Plate 6 (Examining the Newly Spun Cocoons), from the series "Kaiko Yashinai-gusa"

by Katsukawa Shunshō

Date:
c. 1772
Medium:
Color woodblock print; chuban

Description

Plate 6 from Katsukawa Shunsho's series Kaiko Yashinai-gusa, Silkworm Cultivation, depicts women examining the newly spun cocoons, one of the central stages of sericulture. Held in the Art Institute of Chicago and dated to the late 1760s, the print belongs to Shunsho's notable departure from the yakusha-e that ordinarily preoccupied the Katsukawa school. The series documents the sequence of silk production from the rearing of silkworms through the reeling of thread to the weaving of cloth, a subject with deep iconographic roots in Chinese painting transmitted to Japan through Tang and Song models. Shunsho's Edo ukiyo-e treatment domesticates that long tradition by setting the work in a contemporary Japanese house and dressing the women in eighteenth-century kimono. The Examining the Newly Spun Cocoons plate captures the moment in the cycle when the cocoons, having been spun by the silkworms over several days of intensive feeding, are sorted and inspected by experienced hands.
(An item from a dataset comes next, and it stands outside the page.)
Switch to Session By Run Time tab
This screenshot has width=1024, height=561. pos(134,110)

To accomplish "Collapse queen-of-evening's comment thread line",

The technical accuracy of the implements and the attentive depiction of the women's labor argue for direct observation, and the series stands as a Katsukawa school document of female productive work in the silk economy. Sericulture as subject matter would be revisited by later Edo ukiyo-e designers, but Shunsho's Kaiko Yashinai-gusa is among the most thoughtful early treatments and a useful corrective to the assumption that the Katsukawa school confined itself to theatrical print production.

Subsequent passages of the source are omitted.